GIVEN REQUEST 1 =
Answer these from the agreement definitions:
(a) In which document is the Equipment specified?
(b) At what address is the home page of the Operator's Website?
(c) What do the parties agree the use of the login and password is equivalent to?

PASSAGE SHOWN =

1.6. **Equipment** - equipment specified in the acceptance certificate (Appendix No. 1 to this Agreement).
1.7. **Operator's Website** - a set of web pages on the Internet with the home page at: cifracapital.ru, through which access to all other web pages of the Site is provided.
1.8. **Cell Usage Fee** - the amount of the fee for the right to use the Cell under certain conditions (parameters) agreed upon by the Operator and the User. The fee may be changed during the term of this Agreement depending on the following parameters: classification of the User's Equipment, availability and number of free consultations, and other additional parameters.
The fee is indicated in the Invoice, the User's personal account, and may also be indicated on the Operator's Website.
1.9. **User's Personal Account** - a personal account located at: cifracapital.ru, accessible using the User's unique login and password. The parties acknowledge and agree that the use of the login and password is equivalent to the User's handwritten signature.

GIVEN REQUEST 2 =
Recast everything in the records from the start down to the line containing "Alderbrook (473, 48)" as a JSON list of strings, one string per line, leaving out blank lines.

STORED ROWS =
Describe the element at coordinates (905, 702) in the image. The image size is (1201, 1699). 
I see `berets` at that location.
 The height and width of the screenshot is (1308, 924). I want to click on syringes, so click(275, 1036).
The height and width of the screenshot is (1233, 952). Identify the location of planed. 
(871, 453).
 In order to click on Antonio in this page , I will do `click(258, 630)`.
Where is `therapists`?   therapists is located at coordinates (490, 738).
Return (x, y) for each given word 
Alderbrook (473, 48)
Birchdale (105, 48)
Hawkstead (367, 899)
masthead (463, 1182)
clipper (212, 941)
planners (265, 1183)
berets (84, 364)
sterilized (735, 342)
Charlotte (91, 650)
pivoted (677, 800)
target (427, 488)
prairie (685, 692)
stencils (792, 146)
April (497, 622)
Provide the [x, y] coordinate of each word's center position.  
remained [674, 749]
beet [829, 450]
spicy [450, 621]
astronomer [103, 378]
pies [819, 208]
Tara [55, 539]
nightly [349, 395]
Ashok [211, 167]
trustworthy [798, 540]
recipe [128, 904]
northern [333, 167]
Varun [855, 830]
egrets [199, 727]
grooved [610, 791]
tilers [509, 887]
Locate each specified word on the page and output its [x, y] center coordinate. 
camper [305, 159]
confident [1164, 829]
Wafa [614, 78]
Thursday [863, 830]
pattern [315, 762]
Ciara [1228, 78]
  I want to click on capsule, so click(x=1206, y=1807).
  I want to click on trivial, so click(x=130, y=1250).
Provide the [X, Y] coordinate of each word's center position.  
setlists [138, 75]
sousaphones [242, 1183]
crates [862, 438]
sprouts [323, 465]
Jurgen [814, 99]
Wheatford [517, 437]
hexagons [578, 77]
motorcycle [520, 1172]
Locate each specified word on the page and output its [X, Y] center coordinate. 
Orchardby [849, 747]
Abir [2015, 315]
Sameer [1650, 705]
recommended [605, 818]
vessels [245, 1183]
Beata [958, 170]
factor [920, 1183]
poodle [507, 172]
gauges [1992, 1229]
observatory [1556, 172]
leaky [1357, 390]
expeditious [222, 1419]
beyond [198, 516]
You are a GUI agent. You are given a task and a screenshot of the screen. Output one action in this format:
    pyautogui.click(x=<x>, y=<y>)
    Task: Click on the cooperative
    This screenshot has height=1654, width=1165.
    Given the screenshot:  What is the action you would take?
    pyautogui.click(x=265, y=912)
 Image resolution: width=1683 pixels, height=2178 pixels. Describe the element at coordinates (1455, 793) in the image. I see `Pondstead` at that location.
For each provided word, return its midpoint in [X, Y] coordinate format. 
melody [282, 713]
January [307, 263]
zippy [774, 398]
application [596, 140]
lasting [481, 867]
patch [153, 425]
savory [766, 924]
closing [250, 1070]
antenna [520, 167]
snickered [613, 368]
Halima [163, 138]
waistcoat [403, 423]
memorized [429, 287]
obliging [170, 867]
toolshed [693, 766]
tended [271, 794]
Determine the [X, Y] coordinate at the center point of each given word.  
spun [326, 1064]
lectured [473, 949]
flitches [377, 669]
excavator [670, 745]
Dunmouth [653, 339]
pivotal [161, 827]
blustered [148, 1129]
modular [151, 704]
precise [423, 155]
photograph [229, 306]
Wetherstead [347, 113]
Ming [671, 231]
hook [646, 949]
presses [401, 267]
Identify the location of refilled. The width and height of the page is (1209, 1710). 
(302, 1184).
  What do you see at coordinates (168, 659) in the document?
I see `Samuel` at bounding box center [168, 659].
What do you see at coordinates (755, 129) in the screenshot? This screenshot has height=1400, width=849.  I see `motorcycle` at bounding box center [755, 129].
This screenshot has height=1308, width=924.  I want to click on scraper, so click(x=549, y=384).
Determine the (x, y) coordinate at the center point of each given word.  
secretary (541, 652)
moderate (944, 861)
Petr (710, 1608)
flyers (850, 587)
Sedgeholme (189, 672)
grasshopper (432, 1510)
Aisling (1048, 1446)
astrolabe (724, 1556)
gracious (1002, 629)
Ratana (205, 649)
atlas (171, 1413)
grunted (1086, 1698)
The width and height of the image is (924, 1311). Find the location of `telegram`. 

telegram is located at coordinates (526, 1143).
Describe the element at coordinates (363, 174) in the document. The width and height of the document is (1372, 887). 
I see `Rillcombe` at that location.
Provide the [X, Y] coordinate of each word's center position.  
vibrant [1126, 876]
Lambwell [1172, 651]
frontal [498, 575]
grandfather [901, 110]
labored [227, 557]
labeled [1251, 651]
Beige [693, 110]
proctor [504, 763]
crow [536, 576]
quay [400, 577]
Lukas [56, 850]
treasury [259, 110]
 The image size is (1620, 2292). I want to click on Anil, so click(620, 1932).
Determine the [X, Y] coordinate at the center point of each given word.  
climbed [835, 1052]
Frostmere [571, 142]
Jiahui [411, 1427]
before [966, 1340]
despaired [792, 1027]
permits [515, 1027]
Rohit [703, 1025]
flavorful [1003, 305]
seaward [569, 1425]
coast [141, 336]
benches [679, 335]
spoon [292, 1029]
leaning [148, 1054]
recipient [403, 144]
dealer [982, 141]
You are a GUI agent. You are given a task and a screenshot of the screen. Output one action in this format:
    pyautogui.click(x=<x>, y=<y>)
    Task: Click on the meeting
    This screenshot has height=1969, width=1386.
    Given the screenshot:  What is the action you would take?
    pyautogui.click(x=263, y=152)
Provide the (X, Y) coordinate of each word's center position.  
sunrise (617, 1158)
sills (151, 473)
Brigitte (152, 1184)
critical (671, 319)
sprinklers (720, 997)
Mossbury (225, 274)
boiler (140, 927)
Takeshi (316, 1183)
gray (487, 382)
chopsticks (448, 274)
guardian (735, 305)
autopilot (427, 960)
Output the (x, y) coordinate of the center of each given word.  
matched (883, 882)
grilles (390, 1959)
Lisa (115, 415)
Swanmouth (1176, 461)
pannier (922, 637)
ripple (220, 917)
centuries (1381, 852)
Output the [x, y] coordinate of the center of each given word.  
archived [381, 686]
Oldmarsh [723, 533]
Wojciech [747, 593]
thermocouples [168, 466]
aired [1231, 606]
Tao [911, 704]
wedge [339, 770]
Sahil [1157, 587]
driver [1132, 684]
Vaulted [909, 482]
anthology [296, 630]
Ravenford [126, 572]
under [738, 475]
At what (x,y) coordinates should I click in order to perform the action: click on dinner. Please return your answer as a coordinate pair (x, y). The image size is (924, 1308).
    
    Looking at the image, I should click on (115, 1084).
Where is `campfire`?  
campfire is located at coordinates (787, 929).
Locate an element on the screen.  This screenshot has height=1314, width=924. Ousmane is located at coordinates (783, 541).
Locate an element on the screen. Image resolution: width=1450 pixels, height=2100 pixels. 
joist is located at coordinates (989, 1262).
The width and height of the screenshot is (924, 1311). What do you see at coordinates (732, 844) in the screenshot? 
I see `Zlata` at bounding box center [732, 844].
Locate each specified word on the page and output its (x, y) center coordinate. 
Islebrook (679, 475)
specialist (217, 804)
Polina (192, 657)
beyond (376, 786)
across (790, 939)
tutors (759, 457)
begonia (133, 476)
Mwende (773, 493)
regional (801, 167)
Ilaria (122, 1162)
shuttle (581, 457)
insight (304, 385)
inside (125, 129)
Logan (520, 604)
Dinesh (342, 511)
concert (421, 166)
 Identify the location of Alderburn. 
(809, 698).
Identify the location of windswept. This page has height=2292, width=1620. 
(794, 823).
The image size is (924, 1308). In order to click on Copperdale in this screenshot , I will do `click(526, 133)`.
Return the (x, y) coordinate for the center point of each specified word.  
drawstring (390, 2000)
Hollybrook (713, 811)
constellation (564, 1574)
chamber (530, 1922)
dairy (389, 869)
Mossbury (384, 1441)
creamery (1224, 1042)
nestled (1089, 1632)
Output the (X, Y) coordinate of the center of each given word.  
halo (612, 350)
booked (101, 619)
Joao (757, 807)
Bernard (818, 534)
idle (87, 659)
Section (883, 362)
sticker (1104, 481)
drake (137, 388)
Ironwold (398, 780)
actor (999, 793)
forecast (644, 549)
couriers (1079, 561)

WRITTEN SOLUTION 1 =
(a) The acceptance certificate (Appendix No. 1 to this Agreement).
(b) cifracapital.ru
(c) The User's handwritten signature.

WRITTEN SOLUTION 2 =
[
  "Describe the element at coordinates (905, 702) in the image. The image size is (1201, 1699). ",
  "I see `berets` at that location.",
  " The height and width of the screenshot is (1308, 924). I want to click on syringes, so click(275, 1036).",
  "The height and width of the screenshot is (1233, 952). Identify the location of planed. ",
  "(871, 453).",
  " In order to click on Antonio in this page , I will do `click(258, 630)`.",
  "Where is `therapists`?   therapists is located at coordinates (490, 738).",
  "Return (x, y) for each given word ",
  "Alderbrook (473, 48)"
]